[Start of section]
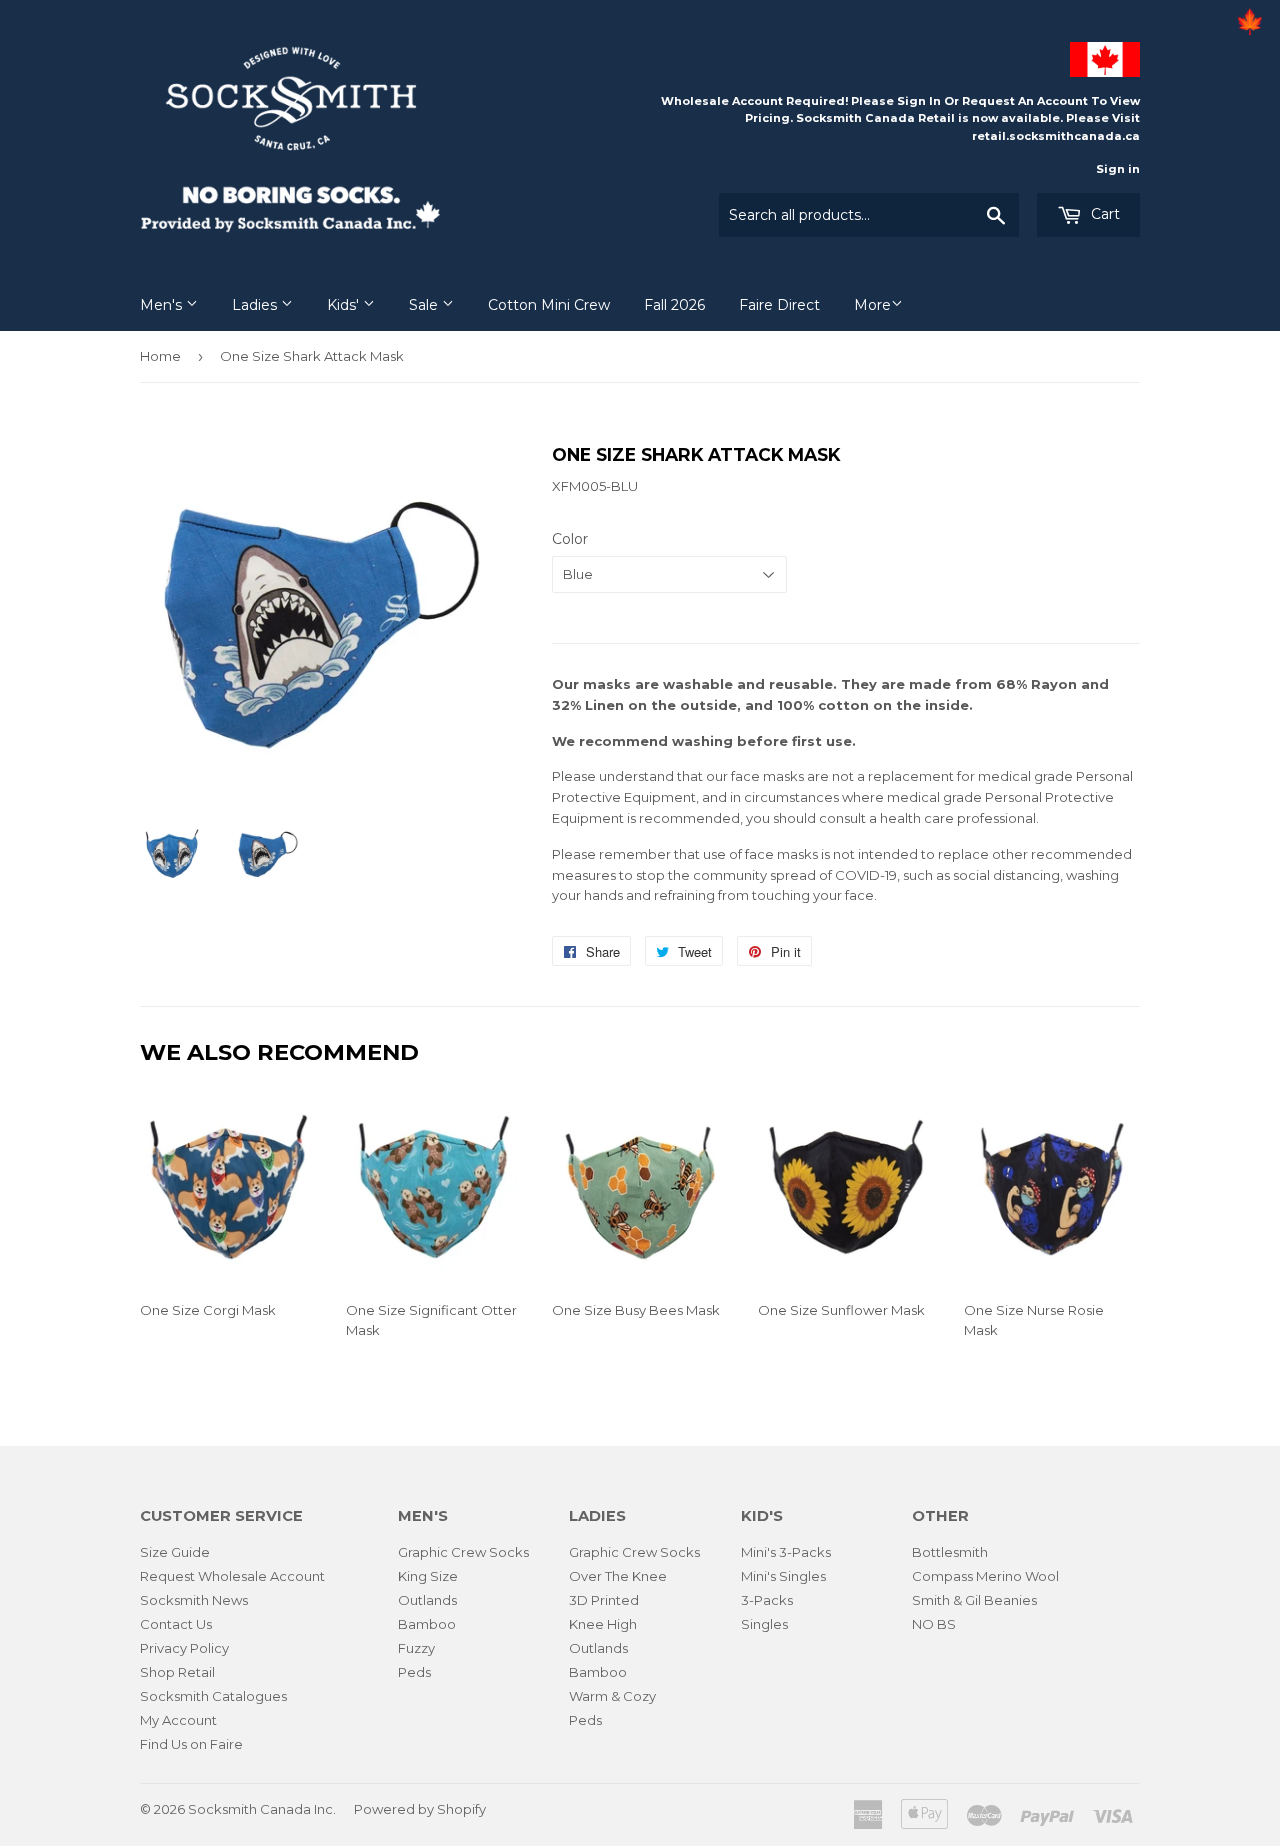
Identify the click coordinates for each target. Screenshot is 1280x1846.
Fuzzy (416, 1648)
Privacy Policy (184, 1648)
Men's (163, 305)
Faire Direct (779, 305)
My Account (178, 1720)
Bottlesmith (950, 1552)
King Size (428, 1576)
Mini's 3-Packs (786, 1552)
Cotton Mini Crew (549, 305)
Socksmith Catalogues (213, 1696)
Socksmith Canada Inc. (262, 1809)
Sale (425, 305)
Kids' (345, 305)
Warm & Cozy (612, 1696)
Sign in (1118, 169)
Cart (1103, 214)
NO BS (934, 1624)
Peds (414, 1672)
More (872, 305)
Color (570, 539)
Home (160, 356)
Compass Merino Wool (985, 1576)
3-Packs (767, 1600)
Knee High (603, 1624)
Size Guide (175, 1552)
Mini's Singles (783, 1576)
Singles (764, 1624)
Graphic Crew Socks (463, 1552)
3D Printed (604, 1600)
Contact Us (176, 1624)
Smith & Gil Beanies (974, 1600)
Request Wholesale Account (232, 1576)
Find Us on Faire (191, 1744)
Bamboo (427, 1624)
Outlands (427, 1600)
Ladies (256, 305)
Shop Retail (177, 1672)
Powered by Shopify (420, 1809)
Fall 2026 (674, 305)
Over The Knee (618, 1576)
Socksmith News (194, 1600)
[End of section]
• WORK INSTRUCTIONS: In the listing above, find each line with the word "Socksmith" and copy it out.

• RESULT FOR THIS TASK:
Socksmith Catalogues (213, 1696)
Socksmith Canada Inc. (262, 1809)
Socksmith News (194, 1600)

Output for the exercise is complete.